Efficacy of monetary policy implementation: Under the present framework, the introduction of CBDC could affect monetary policy implementation and interest rate control by altering the supply of reserves in the banking system.
Privacy, data protection, and the prevention of financial crimes: For an intermediated CBDC model, the Fed has to figure out how intermediaries can address privacy concerns by leveraging existing tools. Financial institutions have strict AML/CFT rules such as customer due diligence, recordkeeping, and reporting requirements. CBDCs will have the same robust compliance requirements as financial institutions and will have to be designed in a manner that facilitates compliance with these rules.

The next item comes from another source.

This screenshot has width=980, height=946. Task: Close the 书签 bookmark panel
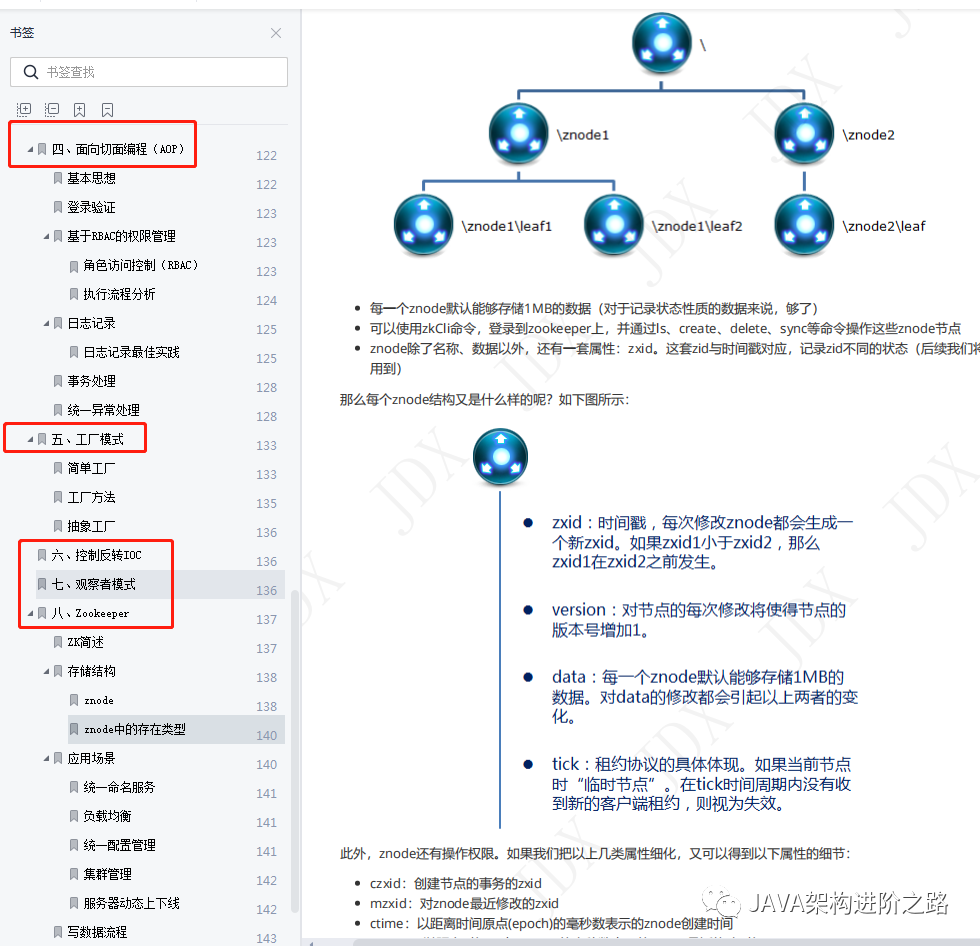(x=276, y=32)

Operational resilience and cybersecurity: Threats to existing payment services — including operational disruptions and cybersecurity risks — would apply to a CBDC as well. Any dedicated infrastructure for a CBDC would need to be extremely resilient to such threats; however, designing appropriate defenses for CBDC could be particularly difficult because a CBDC network could potentially have more entry points than existing payment services.
The Fed has asked for public comment on 22 questions covering issues, such as a CBDC's impact on financial stability, questions about the anonymity of payments, defenses against cyberattacks on CBDC networks, financial inclusion, alternatives to a CBDC, and the Fed’s ability to set monetary policy. The Fed is opening up comments to the public for 120 days — until May 20, 2002.